Brief = Return each entry below exactly. Skip the images.

Extracted records =
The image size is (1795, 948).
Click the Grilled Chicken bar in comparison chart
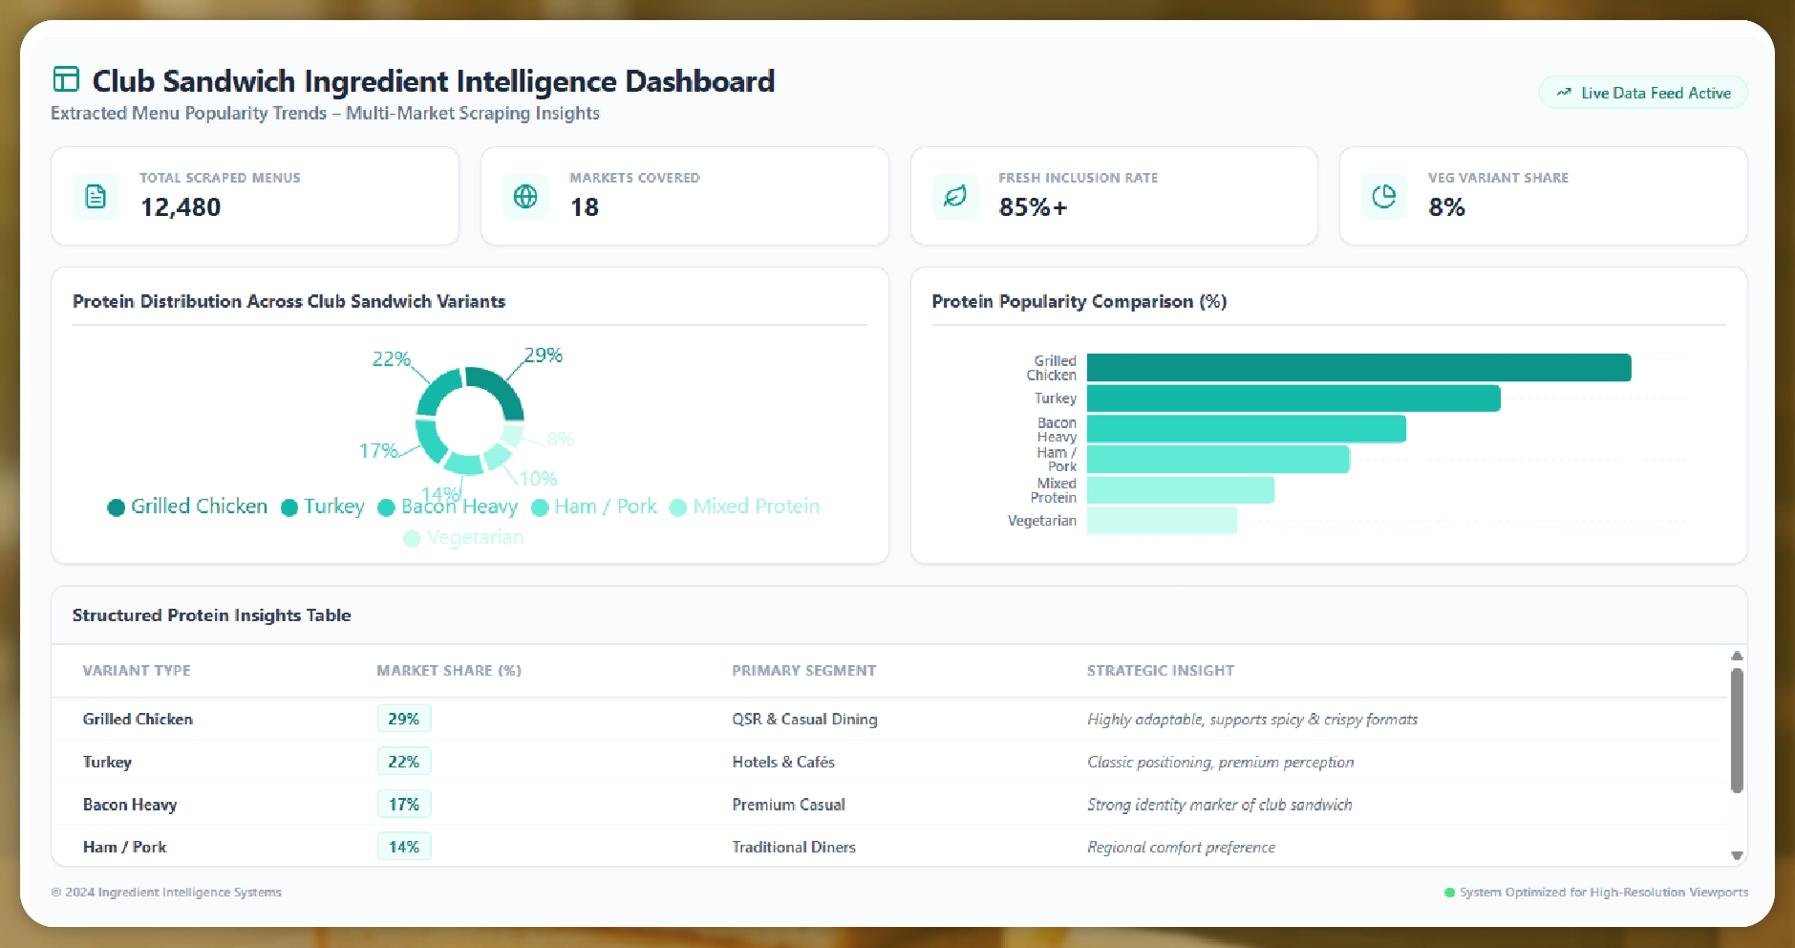(x=1357, y=368)
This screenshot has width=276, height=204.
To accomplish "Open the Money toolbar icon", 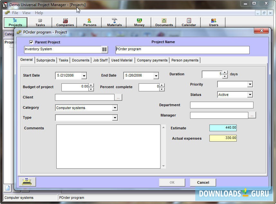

Result of this task =
The image size is (1795, 948).
Click the Grilled Chicken bar in comparison chart
(x=1357, y=368)
This screenshot has width=276, height=204.
To accomplish "Open the Money toolbar icon", 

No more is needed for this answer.